他局は「横並び」の自社防衛
最後に、今回のフジの騒動が他局やテレビ業界全体に与える影響とそこから学ぶべき点について考えてみたい。
各局は今回の件を受けて、「内部調査」を始めた。1月21日にまず日本テレビが調査を始めると表明、翌22日にはテレビ朝日はすでに調査をおこなったと発表した。続いて、TBSやテレビ東京も「遅れてはならぬ」とばかりに調査の実施を公表した。
この迅速な対応は評価したい。だが、同時に感じたのは、相変わらず「横並び主義」は健在だということだ。この「横並び主義」については、私が常々、警鐘を鳴らしている。

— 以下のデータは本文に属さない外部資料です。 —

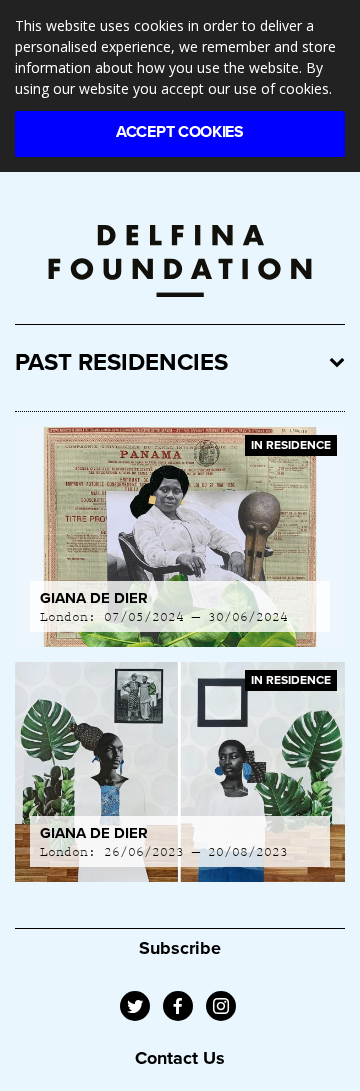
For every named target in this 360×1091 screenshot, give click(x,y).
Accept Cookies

どこかが始めれば、安心して一斉に始める。どこかがやらないと、自分からはやろうとしない。それは、「ジャニーズ性加害問題」や「松本人志性加害疑惑」の際にも繰り返された。今回も、他局が中居氏の番組降板を決めたら自分の局も出演停止にしたが、その「理由」についてはまったく何も述べられていない。まったく変わっていないのだ。過去の「教訓」が生かされていない。
そもそも、中居氏の疑惑に関してはいまだ真偽が明らかにされていないのだから、それぞれの局の判断や理由が示されるべきではないのか。本人が承諾するかどうかはさて置き、「うちは本人に真相を話してもらいたいので、出てもらう」という局があってもいいはずだ。
「ヒト」をないがしろにしたテレビの試練
今回の問題はフジだけのものではない。制作会社や芸能事務所へのしわ寄せも、その先には他局への余波が待っている。例えば、フジと他局の両方で番組を作っている制作会社がつぶれたら、他局の番組にも支障が出る。
フジで取り損なった出演者のギャラは、他局に上乗せされるかもしれない。すべてのテレビ局がそういった影響を考えるべきだ。「フジは大変だね」と他人事のように思っていないか。そういった自らへの問いかけが必要だ。こういった「他人事感覚」や前述した「横並び主義」、そして「隠蔽体質」。以上の3つが、テレビメディアを衰退させる要因であると指摘したい。
フジだけでなく、テレビ業界全体が一丸となって「これらをなくしていこう」という意識がいま、必要なのではないか。
また、本論で主張した「ヒト・モノ・カネ」という順番で経営が健全におこなわれているかということに関しても、考えていかなければならない。過剰な「マネタイズ」は「ヒト」の士気を失わせ、「モノ」を劣化させる。大切なのは、現場も経営陣も共にこれらの難題に挑んでいくということだ。現場と経営陣が「断絶」している暇などない。
今回のフジテレビの問題は、すべてのテレビ局、すべてのテレビに関わる人に与えられた「試練」なのだ。